:: AIM OF THE EXERCISE ::
Write every entry out again, exactly as given.

:: DATASET EXTRACT ::
################

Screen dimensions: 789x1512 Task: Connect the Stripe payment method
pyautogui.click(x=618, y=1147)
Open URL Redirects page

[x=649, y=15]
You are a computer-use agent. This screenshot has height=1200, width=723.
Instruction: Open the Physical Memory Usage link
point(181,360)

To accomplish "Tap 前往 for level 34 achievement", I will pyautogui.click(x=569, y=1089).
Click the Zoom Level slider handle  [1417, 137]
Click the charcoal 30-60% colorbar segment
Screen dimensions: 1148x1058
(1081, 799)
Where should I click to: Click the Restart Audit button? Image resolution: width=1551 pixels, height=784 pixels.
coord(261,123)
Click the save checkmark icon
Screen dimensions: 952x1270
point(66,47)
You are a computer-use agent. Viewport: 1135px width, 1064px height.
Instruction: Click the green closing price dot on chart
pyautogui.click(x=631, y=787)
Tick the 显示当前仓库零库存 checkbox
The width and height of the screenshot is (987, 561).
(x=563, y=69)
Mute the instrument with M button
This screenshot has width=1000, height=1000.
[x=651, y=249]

################

:: TASK RESULT ::
Screen dimensions: 789x1512 Task: Connect the Stripe payment method
pyautogui.click(x=618, y=1147)
Open URL Redirects page

[x=649, y=15]
You are a computer-use agent. This screenshot has height=1200, width=723.
Instruction: Open the Physical Memory Usage link
point(181,360)

To accomplish "Tap 前往 for level 34 achievement", I will pyautogui.click(x=569, y=1089).
Click the Zoom Level slider handle  [1417, 137]
Click the charcoal 30-60% colorbar segment
Screen dimensions: 1148x1058
(1081, 799)
Where should I click to: Click the Restart Audit button? Image resolution: width=1551 pixels, height=784 pixels.
coord(261,123)
Click the save checkmark icon
Screen dimensions: 952x1270
point(66,47)
You are a computer-use agent. Viewport: 1135px width, 1064px height.
Instruction: Click the green closing price dot on chart
pyautogui.click(x=631, y=787)
Tick the 显示当前仓库零库存 checkbox
The width and height of the screenshot is (987, 561).
(x=563, y=69)
Mute the instrument with M button
This screenshot has width=1000, height=1000.
[x=651, y=249]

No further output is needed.